Saved entries:
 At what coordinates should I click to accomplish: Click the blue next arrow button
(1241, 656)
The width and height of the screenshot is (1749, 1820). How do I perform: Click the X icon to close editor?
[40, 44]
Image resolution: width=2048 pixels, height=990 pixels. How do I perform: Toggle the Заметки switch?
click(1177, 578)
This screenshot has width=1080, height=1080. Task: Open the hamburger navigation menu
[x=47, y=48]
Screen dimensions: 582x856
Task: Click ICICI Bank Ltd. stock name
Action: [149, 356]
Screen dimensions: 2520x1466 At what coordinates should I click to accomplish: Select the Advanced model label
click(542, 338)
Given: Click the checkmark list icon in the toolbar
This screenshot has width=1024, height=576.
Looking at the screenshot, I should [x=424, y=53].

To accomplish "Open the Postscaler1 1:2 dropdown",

# [TASK DESCRIPTION]
Could you restate every entry verbatim, please?

# [OUTPUT OF THE EXERCISE]
 At what coordinates should I click to accomplish: Click the blue next arrow button
(1241, 656)
The width and height of the screenshot is (1749, 1820). How do I perform: Click the X icon to close editor?
[40, 44]
Image resolution: width=2048 pixels, height=990 pixels. How do I perform: Toggle the Заметки switch?
click(1177, 578)
This screenshot has width=1080, height=1080. Task: Open the hamburger navigation menu
[x=47, y=48]
Screen dimensions: 582x856
Task: Click ICICI Bank Ltd. stock name
Action: [149, 356]
Screen dimensions: 2520x1466 At what coordinates should I click to accomplish: Select the Advanced model label
click(542, 338)
Given: Click the checkmark list icon in the toolbar
This screenshot has width=1024, height=576.
Looking at the screenshot, I should [x=424, y=53].

To accomplish "Open the Postscaler1 1:2 dropdown",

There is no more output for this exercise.